Реферат: Social democracy
Within
the labour movement, both the CPA and the ALP members shared a common culture.
They spoke the same language, worked alongside each other and both held socialism
to be the goal, albeit to be achieved by different roads. This had always been so
but with the more liberal policies of the Seventh Congress this shared culture meant
a steady stream of recruits as well as union election successes for the CPA. These
communist victories in trade unions had a direct impact on the power balance within
the Australian Labor Party because unions were affiliated to the party and directly
represented in Labor congresses.
The
CPA success in trade union elections and in recruitment of ALP members hooked something
of a prize catch in the shape of one talented union official, Jack Hughes. At the
time of his recruitment in 1935, Hughes, was an assistant secretary of the Federated
Clerks Union. In 1936 he won an official position on the Labor Council of New South
Wales, which was the umbrella group for all unions and which played a key role within
the Labor Party machine.
Yet
on the surface, 1936 was a year in which Labor splits healed. Since 1931 two Labor
Parties had existed in New South Wales. One supported the NSW-based Jack Lang and
the other allied to the federal Labor Party. Jack Lang was a former NSW state premier
who commanded a mass following in Sydney and other parts of New South Wales. A demogogue
and fiery speech-maker, Lang had clashed with the banks at the height of the Depression,
then been dismissed as state Premier by the Governor, a relic of Australia's colonial
past.
The
early 1930s saw Lang establish political supremacy within Labor, defeating the
weaker «Federal Labor Party». By 1936 a tenuous re-marriage was concluded between
the two parties. This prompted Lang to try to increase his dominance. His first
target was the radio station owned by the trade union council, the NSW Labor Council.
The
Sydney-based radio station 2KY had been set up in 1925 as «first labour radio
station in the western world». Lang urged the Council to integrate it with the Labor
Daily newspaper, which he controlled, a move designed to entrench his own political
power. The Sydney newspaper, Truth, summed up Lang's move:
Two
great assets of the NSW Labor Party – the 2KY wireless station and the Labor
Daily – are plums for which many people have hungrily licked their lips. Some
have been able to take a bite, but nobody – yet – has been able to snatch them for
their own, their very own. Mr Lang is now trying to pluck these golden plums.
Truth's description
of the «chilly, alert atmosphere» of the Labor Council when Lang addressed it on
2KY was an indication of the storm which would gather strength over the next three
years. The communists, both overt and covert, and the non-communist left wing opposed
Lang's move to integrate the radio station with the newspaper and, to widespread
surprise, his plan was defeated.
In
August 1936 the unions in the Labor Council called what would be the first of many
meetings to oppose Lang's control of the party machine. Lang immediately expelled
four members of parliament, 17 union officials and a number of others. «This lit
the fire,» recalled Hughes many years later.
In
December 1936 another major conference of anti-Lang unions and ALP branches was
held. By this time it was clear that Lang was also trying to entrench his total
control of the Labor Daily. In the preceding months the militant unions had
begun to organise the union shareholders to vote against Lang directors on the newspaper's
board. But after the ballot opened, it became clear that Lang's men had systematically
tried to rig the vote. Ballot papers disappeared, others never arrived at union
offices. On Christmas Eve 1936 the result of the ballot for directors was due to
be announced but before that could be done the Miners' Federation began a legal
challenge to the conduct of the ballot.
In
the following year, 1937, a pending federal election led to an uneasy peace in
the factional warfare. In June the four expelled MPs were readmitted to the NSW
branch after demands from the federal ALP executive. The anti-Lang dissidents continued
to mobilise although Lang remained firmly in control of the state party machine.

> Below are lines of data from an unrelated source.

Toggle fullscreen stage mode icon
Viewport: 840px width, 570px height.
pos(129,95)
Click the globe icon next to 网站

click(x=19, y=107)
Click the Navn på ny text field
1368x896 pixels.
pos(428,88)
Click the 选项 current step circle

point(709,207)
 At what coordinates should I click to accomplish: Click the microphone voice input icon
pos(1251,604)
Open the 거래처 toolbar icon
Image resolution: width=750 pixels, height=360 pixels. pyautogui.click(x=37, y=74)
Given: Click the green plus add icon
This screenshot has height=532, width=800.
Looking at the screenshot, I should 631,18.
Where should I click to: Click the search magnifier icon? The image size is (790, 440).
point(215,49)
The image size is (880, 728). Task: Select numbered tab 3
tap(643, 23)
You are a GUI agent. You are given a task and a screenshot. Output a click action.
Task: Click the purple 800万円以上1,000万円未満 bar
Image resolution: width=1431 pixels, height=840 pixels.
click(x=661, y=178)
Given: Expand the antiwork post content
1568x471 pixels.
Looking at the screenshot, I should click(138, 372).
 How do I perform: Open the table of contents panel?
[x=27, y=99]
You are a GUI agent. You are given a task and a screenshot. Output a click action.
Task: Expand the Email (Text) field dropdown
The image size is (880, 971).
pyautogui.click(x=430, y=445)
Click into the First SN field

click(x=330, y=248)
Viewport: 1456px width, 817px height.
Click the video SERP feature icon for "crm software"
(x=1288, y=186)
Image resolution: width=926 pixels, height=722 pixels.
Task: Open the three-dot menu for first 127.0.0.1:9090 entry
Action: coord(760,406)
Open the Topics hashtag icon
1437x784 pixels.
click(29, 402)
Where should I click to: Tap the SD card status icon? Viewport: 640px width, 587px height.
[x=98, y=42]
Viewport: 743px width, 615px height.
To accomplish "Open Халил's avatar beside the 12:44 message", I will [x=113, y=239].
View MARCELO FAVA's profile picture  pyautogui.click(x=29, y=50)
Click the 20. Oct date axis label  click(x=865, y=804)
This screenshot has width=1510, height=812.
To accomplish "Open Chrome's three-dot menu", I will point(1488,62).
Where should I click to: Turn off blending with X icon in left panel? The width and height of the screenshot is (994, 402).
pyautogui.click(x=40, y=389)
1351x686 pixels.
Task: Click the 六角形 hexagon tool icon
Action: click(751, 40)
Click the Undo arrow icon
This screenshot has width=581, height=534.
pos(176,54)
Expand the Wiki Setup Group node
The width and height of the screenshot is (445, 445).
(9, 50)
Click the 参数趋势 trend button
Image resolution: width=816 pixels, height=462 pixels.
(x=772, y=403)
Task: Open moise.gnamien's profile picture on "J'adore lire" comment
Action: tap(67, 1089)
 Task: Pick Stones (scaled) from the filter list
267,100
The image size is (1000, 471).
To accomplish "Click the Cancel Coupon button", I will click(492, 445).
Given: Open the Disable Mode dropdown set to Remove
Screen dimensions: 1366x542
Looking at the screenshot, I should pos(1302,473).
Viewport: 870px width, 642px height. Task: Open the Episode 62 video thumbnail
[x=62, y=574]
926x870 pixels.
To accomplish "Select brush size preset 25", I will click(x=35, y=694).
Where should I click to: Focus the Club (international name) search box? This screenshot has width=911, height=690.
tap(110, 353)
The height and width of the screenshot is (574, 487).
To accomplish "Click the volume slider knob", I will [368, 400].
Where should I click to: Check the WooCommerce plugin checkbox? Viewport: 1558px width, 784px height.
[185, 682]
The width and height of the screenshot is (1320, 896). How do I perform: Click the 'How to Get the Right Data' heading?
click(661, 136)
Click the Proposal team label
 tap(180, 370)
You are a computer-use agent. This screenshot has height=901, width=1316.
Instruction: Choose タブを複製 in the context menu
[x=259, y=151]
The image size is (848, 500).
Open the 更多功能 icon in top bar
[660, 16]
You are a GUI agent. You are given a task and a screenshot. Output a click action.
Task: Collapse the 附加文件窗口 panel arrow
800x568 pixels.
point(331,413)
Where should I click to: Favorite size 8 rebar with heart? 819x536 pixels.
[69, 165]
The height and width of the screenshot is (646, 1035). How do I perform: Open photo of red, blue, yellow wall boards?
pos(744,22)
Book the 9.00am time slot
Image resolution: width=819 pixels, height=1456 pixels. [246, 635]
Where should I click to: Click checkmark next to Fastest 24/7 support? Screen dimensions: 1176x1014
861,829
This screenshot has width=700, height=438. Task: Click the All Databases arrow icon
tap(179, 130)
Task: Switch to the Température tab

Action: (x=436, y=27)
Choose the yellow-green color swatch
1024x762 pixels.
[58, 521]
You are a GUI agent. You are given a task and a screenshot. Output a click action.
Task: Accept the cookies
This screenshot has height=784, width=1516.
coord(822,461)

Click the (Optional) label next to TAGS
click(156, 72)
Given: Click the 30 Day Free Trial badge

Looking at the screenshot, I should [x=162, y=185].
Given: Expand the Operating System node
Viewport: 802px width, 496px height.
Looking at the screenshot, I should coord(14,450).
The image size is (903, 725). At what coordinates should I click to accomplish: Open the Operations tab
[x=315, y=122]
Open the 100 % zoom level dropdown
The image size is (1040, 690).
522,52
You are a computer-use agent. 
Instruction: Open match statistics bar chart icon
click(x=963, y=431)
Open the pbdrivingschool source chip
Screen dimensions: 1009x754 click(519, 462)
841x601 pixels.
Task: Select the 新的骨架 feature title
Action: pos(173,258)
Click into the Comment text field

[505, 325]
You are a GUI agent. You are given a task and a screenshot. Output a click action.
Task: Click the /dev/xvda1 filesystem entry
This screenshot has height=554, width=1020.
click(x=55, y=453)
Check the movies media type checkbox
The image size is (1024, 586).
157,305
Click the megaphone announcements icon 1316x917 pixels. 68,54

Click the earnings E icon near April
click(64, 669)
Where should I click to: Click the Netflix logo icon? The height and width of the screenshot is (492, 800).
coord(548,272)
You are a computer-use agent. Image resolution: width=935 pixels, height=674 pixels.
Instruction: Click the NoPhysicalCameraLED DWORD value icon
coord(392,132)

In October the factional warfare revived. Labor had lost the federal election and
in the Labor Daily case the Equity Court largely accepted the anti-Lang unions'
claim that their board candidates each gained an average of 19,000 votes to the
Lang unions' 14,000. On appeal the full court partially reversed this result but
it was clear, as anti-Lang unionists pointed out, that «future ballots will result
in Mr Lang's influence being completely destroyed».
In
1937 the anti-Lang forces had formalised their opposition to Lang by creating a
nameless seven person committee to direct their struggle. Later that year it appointed
a full time organiser, Walter Evans. Evans had been a member of the ALP state executive
in 1932 and also a member of the left wing of the Labor Party. By 1937 Evans had
become an undercover member of the CPA. As dual members of the CPA and ALP, Hughes
and Evans would lead the growing anti-Lang struggle within the NSW branch of the
Labor Party for the next two years.
Throughout
the period Hughes remained in contact with the CPA largely through Ernest Knight,
the CPA official who was responsible for party work among the trade unions in
Sydney. Knight had a nondescript office in near the dockside in Sydney unadorned
by any sign. Hughes, as a Clerks' Union official, excited no attention by visiting
Knight's office as he did hundreds of other city offices to collect membership dues.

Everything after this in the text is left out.